Montag, 13. Mai 2002

Kölner SPD-Spendenaffäre: Schlüsselfigur packt aus

  • Weitere illegale Zahlungen zugegeben

Die Spendenaffäre in Köln lässt die SPD nicht zur Ruhe kommen: Die Schlüsselfigur des Skandals, der frühere Kölner Fraktionschef Norbert Rüther (Bild), räumte vor der Justiz weitere illegale Zahlungen ein.

Rüther sagte der Staatsanwaltschaft, dass die Partei deutlich mehr illegale Spenden angenommen habe als bisher bekannt. Vor einer Woche hatte SPD-Generalsekretär Franz Müntefering noch erklärt, der Spendenskandal sei aufgeklärt.

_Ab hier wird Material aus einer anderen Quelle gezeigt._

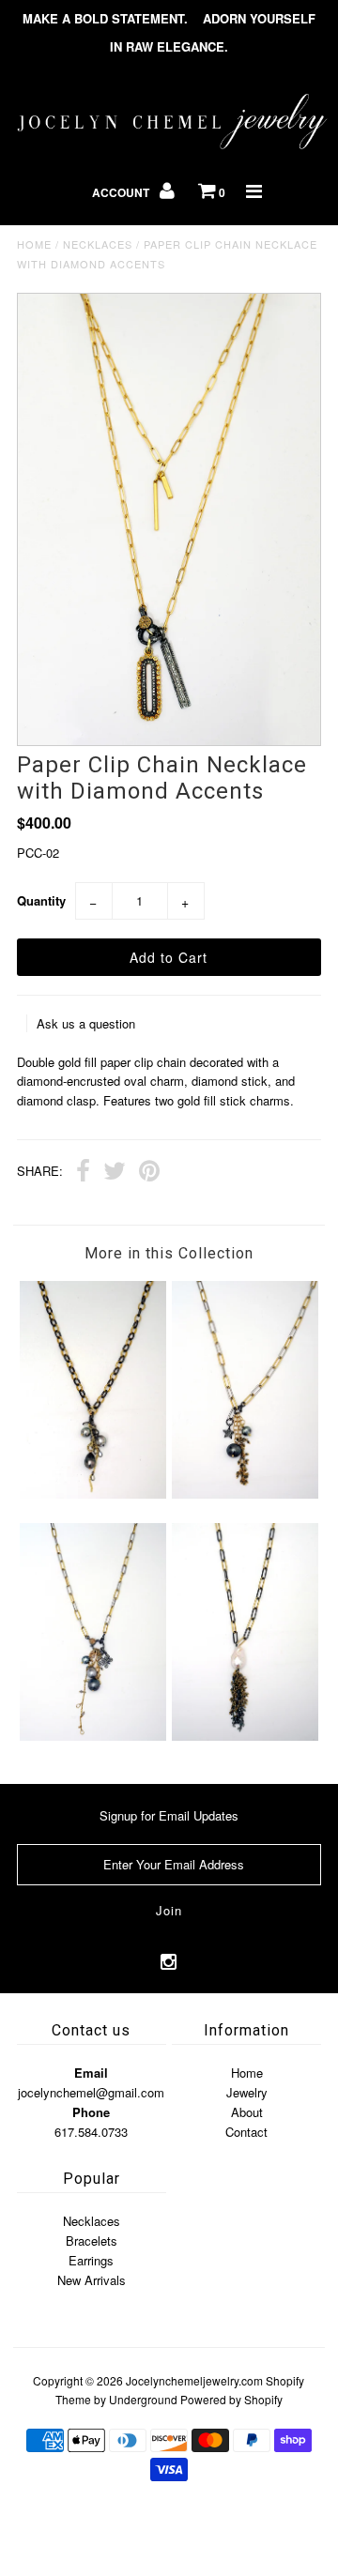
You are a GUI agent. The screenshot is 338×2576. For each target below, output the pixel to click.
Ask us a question (86, 1023)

Der "Kölner Stadtanzeiger" zitierte Rüther am Montag mit den Worten, er allein habe 30 bis 35 so genannte Dankeschön-Spenden von Firmen angenommen, die zuvor städtische Aufträge erhalten hatten. Bisher war von 14 Spenden die Rede gewesen, die im Zusammenhang mit dem Bau der Kölner Müllverbrennungsanlage stehen sollen. Eine Sprecherin der Kölner Staatsanwaltschaft sagte der dpa zu dem Bericht: "Das stimmt im Wesentlichen." Rüther schloss bei der Vernehmung nicht aus, dass zusätzlich andere Personen Spenden entgegen genommen hätten. Außerdem habe es bei der Kölner SPD bereits seit den 70er Jahren schwarze Kassen gegeben. Rüther belastet damit auch seine Vorgänger Klaus Heugel und Toni Klefisch. Beide hätten von ihm ausdrücklich erwartet, dass er Spenden akquiriere, berichtete der "Kölner Stadtanzeiger".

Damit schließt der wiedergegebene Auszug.